Pixel coordinate grounding data
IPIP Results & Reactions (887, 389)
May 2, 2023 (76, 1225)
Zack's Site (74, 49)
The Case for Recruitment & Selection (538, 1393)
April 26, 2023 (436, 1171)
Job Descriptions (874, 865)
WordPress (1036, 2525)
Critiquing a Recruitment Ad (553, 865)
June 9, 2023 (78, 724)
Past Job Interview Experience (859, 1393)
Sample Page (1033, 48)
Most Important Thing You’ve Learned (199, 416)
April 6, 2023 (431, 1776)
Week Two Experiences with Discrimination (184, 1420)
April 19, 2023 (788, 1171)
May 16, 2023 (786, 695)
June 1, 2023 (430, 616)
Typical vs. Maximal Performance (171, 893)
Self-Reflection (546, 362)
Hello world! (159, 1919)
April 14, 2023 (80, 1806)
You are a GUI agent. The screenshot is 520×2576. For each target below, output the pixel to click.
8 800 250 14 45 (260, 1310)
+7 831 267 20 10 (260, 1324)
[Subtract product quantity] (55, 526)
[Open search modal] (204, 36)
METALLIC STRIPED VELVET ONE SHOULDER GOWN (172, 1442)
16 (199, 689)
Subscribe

# Task
The answer is every line in the data where the word "Recruitment" appears.

# Response to this task
The Case for Recruitment & Selection (538, 1393)
Critiquing a Recruitment Ad (553, 865)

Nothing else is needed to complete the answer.